─── Given entries
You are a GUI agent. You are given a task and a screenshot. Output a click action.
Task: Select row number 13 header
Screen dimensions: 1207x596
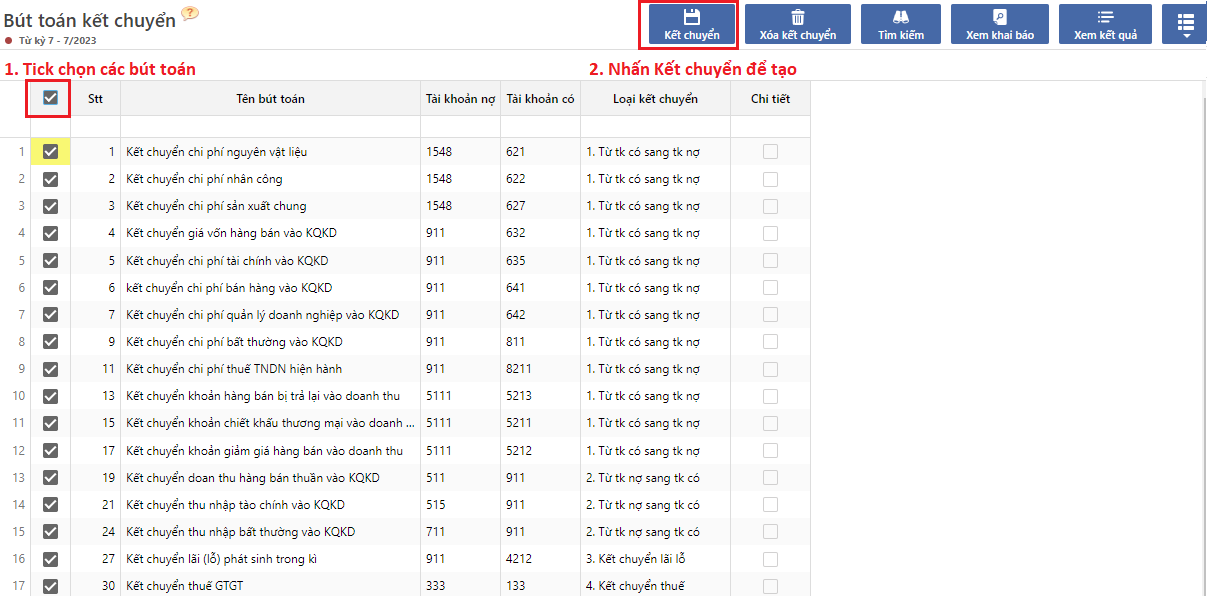point(18,478)
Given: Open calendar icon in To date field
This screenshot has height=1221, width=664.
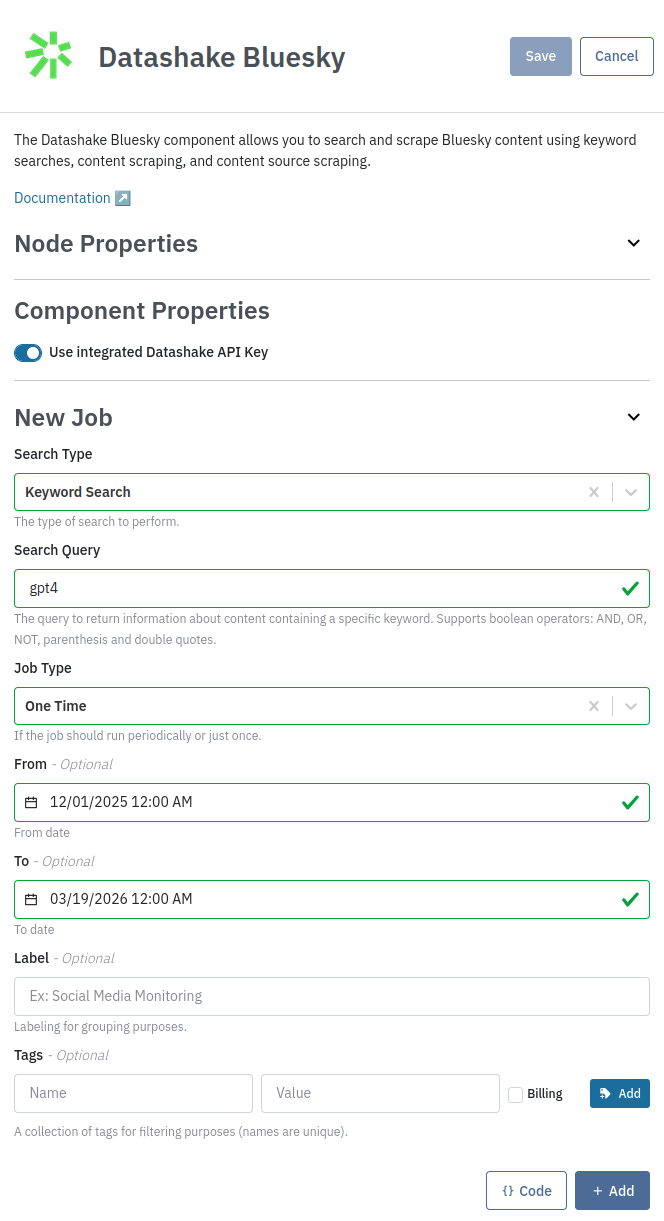Looking at the screenshot, I should coord(31,899).
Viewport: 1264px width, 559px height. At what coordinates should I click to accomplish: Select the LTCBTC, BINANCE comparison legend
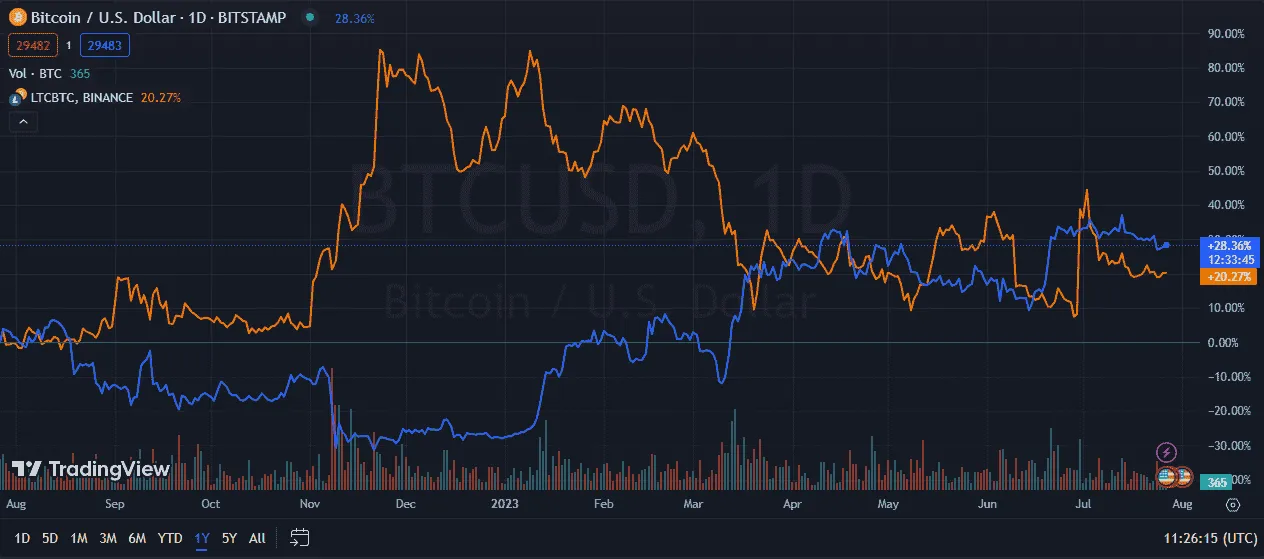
──────
[Problem details]:
Before copying the data, remove the pictures. Then repeat the rest exactly.

[Solution to this task]:
You are a GUI agent. You are given a task and a screenshot. Output a click action.
Task: Select row number 13 header
Screen dimensions: 1207x596
point(18,478)
Given: Open calendar icon in To date field
This screenshot has height=1221, width=664.
Looking at the screenshot, I should coord(31,899).
Viewport: 1264px width, 559px height. At what coordinates should I click to accomplish: Select the LTCBTC, BINANCE comparison legend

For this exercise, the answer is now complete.